[Fe4S4]- and [Fe3S4]-cluster formation in synthetic peptides

[Fe4S4]- and [Fe3S4]-clusters are ubiquitous iron–sulfur motifs in biological systems. The [Fe3S4] composition is, however, of much lower natural abundance than the more typical [Fe4S4]-clusters. In the present study formation of [Fe3S4]-clusters has been examined using chemically synthesized model peptides consisting of 33 amino acids (maquettes). Maquettes are effective synthetic analogs for metal–ion binding sites, allowing for a facile modification of the primary coordination sphere of iron–sulfur clusters. Maquettes have been designed following the [FeS]-cluster-binding motif of dimethyl sulfoxide reductase subunit B (DmsB) from Escherichia coli that carries a [Fe4S4]-cluster, but incorporates a [Fe3S4]-cluster instead upon mutation of one of the coordinating cysteines.
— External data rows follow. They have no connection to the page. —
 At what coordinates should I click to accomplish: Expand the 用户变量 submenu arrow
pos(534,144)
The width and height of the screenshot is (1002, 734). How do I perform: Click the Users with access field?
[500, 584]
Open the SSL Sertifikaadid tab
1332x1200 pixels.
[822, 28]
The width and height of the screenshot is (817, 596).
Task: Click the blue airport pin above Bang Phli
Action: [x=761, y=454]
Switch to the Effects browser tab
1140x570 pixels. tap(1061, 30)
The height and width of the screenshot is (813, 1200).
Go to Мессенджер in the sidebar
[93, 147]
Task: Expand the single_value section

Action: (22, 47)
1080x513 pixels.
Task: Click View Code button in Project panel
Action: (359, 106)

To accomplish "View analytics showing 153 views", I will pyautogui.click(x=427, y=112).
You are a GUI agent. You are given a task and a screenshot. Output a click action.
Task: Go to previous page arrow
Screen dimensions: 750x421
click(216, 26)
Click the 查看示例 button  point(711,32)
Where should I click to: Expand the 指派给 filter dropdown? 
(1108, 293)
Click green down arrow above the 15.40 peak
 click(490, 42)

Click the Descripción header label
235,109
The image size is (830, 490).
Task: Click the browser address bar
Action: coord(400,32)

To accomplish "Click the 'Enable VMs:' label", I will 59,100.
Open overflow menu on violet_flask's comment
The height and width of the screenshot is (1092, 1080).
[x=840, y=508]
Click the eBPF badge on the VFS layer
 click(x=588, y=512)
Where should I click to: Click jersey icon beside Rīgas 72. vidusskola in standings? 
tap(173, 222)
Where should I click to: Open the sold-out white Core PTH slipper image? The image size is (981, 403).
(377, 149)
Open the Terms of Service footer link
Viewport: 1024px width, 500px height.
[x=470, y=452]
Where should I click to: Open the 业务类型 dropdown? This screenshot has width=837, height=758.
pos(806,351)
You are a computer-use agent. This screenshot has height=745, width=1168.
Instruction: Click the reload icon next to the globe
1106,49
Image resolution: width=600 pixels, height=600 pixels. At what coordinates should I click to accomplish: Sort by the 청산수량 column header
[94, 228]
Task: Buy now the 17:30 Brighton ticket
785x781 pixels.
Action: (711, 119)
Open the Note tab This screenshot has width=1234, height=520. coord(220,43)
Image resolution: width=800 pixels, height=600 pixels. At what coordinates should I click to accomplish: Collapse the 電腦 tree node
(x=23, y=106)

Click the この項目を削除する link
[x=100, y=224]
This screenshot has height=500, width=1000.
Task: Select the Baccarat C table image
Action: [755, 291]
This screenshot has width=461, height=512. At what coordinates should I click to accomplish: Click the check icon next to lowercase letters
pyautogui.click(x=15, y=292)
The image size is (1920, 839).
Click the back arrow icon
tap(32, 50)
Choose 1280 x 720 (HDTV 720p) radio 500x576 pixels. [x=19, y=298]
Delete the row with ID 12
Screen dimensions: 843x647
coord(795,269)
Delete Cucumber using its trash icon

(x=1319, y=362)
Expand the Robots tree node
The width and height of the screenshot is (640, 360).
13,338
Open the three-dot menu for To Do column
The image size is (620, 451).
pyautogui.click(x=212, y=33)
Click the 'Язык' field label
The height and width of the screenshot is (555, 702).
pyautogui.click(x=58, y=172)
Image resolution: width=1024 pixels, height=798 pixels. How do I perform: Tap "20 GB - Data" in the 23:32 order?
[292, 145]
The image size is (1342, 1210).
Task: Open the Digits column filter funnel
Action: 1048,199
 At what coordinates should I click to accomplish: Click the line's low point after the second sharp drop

The time-dependent formation of iron–sulfur clusters and the effects of exchanging selected amino acids in the model peptides, known to regulate the [Fe3S4] to [Fe4S4] ratio in the DmsB protein, were monitored by UV/Vis- and EPR-spectroscopy. Exchange of cysteines within the conserved CxxCxxC motif has a much stronger effect on cluster formation and stoichiometry than the exchange of a coordinating external cysteine. Amino acid exchange in the binding motif shows a dependence of the cluster stoichiometry on the amino acid side chain. Formation of [Fe3S4]-clusters in maquettes is less favorable compared to native proteins. The [Fe3S4] moiety appears to be a rather transient species towards the more stable (final) incorporation of a [Fe4S4]-cluster. Results are best described by an assembly mechanism that considers a successive coordination of the iron atoms by the peptide, rather than incorporation of an already pre-formed mercaptoethanol-coordinated [Fe4S4]-cluster.

► Formation of [Fe3S4] and [Fe4S4]-clusters using chemically synthesized peptides. ► [Fe3] to [Fe4] stoichiometry depends on the aminoacid exchange within binding motif. ► Assembly mechanism considering successive coordination of the Fe ions by the peptide.